### Records from a data source
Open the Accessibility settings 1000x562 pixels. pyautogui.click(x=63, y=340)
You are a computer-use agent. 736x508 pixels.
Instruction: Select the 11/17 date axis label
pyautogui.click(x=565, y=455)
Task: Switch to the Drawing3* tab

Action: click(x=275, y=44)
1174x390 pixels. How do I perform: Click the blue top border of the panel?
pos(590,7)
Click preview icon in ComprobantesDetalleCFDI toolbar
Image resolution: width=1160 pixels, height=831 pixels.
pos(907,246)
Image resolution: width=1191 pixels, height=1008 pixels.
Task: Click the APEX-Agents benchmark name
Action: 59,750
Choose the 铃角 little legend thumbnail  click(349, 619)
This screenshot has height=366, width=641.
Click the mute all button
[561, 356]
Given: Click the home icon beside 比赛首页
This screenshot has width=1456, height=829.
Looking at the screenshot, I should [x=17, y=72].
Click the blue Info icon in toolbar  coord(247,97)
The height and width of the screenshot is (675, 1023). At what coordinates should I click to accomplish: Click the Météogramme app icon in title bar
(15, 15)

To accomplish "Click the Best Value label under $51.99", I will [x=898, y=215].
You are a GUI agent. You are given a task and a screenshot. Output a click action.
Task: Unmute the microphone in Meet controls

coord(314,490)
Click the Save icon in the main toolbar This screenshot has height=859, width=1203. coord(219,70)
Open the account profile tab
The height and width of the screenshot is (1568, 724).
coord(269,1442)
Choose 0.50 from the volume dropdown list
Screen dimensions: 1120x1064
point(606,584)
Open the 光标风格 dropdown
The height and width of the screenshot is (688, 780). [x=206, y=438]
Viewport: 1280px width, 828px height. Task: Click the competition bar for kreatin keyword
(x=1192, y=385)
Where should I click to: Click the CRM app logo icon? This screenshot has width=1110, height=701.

### Work task
Copy each entry above exactly, leaving nothing out.

### Solution for this exercise
Open the Accessibility settings 1000x562 pixels. pyautogui.click(x=63, y=340)
You are a computer-use agent. 736x508 pixels.
Instruction: Select the 11/17 date axis label
pyautogui.click(x=565, y=455)
Task: Switch to the Drawing3* tab

Action: click(x=275, y=44)
1174x390 pixels. How do I perform: Click the blue top border of the panel?
pos(590,7)
Click preview icon in ComprobantesDetalleCFDI toolbar
Image resolution: width=1160 pixels, height=831 pixels.
pos(907,246)
Image resolution: width=1191 pixels, height=1008 pixels.
Task: Click the APEX-Agents benchmark name
Action: 59,750
Choose the 铃角 little legend thumbnail  click(349, 619)
This screenshot has height=366, width=641.
Click the mute all button
[561, 356]
Given: Click the home icon beside 比赛首页
This screenshot has width=1456, height=829.
Looking at the screenshot, I should [x=17, y=72].
Click the blue Info icon in toolbar  coord(247,97)
The height and width of the screenshot is (675, 1023). At what coordinates should I click to accomplish: Click the Météogramme app icon in title bar
(15, 15)

To accomplish "Click the Best Value label under $51.99", I will [x=898, y=215].
You are a GUI agent. You are given a task and a screenshot. Output a click action.
Task: Unmute the microphone in Meet controls

coord(314,490)
Click the Save icon in the main toolbar This screenshot has height=859, width=1203. coord(219,70)
Open the account profile tab
The height and width of the screenshot is (1568, 724).
coord(269,1442)
Choose 0.50 from the volume dropdown list
Screen dimensions: 1120x1064
point(606,584)
Open the 光标风格 dropdown
The height and width of the screenshot is (688, 780). [x=206, y=438]
Viewport: 1280px width, 828px height. Task: Click the competition bar for kreatin keyword
(x=1192, y=385)
Where should I click to: Click the CRM app logo icon? This screenshot has width=1110, height=701.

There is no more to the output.